Open four days a week now, it's routinely packed. On a Saturday night, diners wait at the bar and at the doorway for those in mid-bite to speed things up. Naturally, everyone wants to linger.
No surprise. It's a welcoming establishment, with those vintage wood-topped tables packed so closely together that you may make some new friends. The dining room has kept its tailored patina, along with the blue-gray hue, canvas-style curtains and faux windows. Of course, there's candlelight.
What's illuminating is Slade's take on farm-to-table cuisine. His food is as unpretentious as it is carefully crafted, from a chef whose glittery résumé includes The French Laundry, Le Bernardin and Taillevent. The seasonal menu is a compact affair, typically five or six each of appetizers, mains and finales. Recently, you could start with a well-seasoned crabcake that signs off with a coulis of red pepper. Or enjoy a salad of golden and red beets plus goat cheese.
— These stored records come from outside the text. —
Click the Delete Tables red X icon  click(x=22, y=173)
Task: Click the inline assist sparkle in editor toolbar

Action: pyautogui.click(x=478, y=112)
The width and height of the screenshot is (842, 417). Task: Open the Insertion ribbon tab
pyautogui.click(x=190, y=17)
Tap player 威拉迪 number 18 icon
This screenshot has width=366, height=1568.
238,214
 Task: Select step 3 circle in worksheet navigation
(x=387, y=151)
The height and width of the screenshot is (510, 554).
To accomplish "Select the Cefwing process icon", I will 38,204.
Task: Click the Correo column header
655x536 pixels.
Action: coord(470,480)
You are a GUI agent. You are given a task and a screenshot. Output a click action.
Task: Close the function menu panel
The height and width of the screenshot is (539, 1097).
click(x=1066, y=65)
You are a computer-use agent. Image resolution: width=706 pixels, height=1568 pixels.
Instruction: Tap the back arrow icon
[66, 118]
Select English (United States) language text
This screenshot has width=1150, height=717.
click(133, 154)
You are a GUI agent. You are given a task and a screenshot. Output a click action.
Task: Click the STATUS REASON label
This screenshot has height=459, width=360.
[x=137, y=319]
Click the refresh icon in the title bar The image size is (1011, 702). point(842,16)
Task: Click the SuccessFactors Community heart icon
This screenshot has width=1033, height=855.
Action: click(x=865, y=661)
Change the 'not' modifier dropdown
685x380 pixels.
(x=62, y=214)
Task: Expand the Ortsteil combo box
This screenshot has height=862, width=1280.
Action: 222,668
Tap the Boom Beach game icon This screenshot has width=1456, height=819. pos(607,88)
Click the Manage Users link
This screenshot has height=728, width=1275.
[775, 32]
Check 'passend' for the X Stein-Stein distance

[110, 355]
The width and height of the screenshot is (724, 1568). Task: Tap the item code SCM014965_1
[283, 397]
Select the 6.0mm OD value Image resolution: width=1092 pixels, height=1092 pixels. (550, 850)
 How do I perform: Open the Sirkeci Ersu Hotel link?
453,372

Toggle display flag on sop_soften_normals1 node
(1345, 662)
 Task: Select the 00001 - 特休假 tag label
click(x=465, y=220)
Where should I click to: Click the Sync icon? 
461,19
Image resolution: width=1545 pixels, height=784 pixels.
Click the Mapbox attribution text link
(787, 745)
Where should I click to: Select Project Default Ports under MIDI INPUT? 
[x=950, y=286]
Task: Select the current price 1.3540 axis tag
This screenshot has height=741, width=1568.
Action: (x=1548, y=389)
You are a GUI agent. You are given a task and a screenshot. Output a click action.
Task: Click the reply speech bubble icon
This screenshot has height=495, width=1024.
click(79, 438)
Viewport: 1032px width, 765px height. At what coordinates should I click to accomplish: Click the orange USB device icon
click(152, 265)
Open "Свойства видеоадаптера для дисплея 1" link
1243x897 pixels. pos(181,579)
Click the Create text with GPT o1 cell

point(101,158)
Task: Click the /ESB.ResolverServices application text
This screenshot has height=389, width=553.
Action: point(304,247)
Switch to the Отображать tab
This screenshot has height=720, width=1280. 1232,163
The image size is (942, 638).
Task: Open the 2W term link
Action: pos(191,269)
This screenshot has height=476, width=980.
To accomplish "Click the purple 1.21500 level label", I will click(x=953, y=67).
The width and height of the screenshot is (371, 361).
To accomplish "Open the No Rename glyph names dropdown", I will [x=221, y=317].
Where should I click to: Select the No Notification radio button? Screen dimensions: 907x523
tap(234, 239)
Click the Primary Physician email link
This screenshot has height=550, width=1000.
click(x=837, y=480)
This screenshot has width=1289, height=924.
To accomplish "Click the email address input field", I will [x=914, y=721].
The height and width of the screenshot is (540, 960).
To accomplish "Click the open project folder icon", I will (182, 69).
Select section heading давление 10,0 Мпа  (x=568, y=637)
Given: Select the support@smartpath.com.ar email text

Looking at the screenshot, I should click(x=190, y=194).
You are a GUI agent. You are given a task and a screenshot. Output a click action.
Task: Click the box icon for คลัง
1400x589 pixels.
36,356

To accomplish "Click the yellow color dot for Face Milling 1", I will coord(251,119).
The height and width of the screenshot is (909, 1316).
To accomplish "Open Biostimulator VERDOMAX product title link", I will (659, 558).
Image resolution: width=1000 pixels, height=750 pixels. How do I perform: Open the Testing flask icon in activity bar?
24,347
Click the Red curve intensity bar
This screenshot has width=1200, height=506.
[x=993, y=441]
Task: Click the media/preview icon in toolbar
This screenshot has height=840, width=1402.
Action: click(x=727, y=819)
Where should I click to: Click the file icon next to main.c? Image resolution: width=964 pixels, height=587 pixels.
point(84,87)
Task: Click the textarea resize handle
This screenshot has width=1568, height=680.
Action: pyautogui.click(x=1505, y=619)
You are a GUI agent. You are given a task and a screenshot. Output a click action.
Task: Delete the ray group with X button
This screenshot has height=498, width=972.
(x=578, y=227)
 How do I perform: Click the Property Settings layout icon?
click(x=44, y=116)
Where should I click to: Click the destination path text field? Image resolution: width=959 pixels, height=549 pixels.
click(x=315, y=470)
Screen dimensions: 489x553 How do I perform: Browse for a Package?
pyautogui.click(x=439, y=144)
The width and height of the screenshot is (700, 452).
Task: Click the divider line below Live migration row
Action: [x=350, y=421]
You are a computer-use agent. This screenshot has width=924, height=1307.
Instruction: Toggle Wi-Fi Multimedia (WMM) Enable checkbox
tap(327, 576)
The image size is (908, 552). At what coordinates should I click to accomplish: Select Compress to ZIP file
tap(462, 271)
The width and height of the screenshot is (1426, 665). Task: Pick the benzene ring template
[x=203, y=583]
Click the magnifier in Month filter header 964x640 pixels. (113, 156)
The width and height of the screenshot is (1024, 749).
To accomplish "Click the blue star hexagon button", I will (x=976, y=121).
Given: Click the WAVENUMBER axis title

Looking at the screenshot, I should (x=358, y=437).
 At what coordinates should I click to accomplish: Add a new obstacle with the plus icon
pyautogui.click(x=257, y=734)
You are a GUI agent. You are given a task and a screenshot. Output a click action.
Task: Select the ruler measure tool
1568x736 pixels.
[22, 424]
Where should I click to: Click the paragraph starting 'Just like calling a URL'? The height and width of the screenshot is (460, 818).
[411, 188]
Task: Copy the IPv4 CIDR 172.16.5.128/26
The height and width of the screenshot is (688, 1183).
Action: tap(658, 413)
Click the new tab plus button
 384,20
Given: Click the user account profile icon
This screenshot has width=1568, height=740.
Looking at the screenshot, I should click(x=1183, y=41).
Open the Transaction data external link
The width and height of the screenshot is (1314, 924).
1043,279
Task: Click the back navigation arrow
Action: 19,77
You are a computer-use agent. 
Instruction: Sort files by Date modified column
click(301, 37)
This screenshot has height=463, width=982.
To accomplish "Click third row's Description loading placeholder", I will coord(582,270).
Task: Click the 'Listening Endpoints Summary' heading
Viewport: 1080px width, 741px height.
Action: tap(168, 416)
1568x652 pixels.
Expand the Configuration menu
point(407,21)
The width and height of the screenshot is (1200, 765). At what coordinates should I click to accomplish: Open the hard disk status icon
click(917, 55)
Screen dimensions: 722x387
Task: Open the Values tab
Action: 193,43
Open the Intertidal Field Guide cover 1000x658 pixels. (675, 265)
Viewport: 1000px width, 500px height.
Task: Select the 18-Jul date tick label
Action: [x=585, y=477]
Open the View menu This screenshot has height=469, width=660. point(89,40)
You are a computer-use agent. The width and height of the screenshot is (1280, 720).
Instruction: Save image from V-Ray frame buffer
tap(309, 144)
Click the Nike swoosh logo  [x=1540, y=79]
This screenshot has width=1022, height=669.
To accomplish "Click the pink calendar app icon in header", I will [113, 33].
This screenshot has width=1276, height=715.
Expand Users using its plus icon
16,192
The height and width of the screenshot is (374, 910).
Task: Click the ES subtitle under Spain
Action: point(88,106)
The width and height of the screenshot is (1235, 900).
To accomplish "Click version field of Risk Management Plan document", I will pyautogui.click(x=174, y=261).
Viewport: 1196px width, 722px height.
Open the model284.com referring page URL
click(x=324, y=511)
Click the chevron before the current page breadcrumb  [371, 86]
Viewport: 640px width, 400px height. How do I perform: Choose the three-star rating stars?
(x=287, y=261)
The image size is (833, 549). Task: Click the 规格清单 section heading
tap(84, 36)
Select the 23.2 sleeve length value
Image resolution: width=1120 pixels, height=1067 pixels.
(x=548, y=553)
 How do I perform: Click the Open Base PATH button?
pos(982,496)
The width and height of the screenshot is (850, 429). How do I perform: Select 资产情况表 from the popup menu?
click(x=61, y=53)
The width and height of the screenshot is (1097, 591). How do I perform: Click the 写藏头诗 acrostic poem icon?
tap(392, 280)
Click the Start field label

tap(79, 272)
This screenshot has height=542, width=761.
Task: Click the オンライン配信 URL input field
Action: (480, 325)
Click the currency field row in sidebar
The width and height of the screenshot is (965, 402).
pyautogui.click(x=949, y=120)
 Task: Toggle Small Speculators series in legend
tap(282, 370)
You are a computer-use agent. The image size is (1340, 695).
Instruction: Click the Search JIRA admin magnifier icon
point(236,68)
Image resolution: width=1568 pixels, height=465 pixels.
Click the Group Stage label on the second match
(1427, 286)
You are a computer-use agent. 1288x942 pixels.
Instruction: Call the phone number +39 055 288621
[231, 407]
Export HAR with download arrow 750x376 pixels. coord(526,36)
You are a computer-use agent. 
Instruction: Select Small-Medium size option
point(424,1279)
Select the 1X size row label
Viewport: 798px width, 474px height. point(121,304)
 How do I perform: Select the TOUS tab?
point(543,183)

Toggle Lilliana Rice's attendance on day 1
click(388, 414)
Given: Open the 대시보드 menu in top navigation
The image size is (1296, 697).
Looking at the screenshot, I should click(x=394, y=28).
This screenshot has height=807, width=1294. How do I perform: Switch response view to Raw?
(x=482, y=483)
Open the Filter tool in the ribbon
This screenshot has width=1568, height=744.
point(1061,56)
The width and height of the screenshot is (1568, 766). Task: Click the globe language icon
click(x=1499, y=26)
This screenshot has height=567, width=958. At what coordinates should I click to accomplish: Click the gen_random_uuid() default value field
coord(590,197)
Duck confit enriches a bracing white-bean soup that doesn't need the gilding of white-truffle oil. The baby spinach spin on Caesar salad is a welcome holdover from the summer repertoire, along with crisp calamari with broth that plays off the theme of gazpacho. Butternut squash risotto plays to autumn while backing plump, seared diver sea scallops.
Slade prepares a very satisfying "duo of beef." One evening, this meant short rib and filet mignon, almost equally tender, with cipollini onions and a potato puree laced with horseradish. Even better: the hefty, fall-away braised pork shank with caramelized onions and Rome apples.
A dish that promises to be a menu staple is the thick, meaty seared breast of Long Island duck, accompanied by grilled endive and sweet-potato puree.
But curry blackened shrimp reach carbonization. Cheese ravioli: on the heavy side, with smoky, slightly underdone eggplant offsetting the virtues of chanterelle mushrooms and pumpkin-butter sauce. A modest three-cheese plate, with pistachios and dried fruit, doesn't reach room temperature before it reaches you.
But Slade's excellent flourless chocolate cake rescues the concept from cliche, and is nearly rivaled by the apricot semifreddo.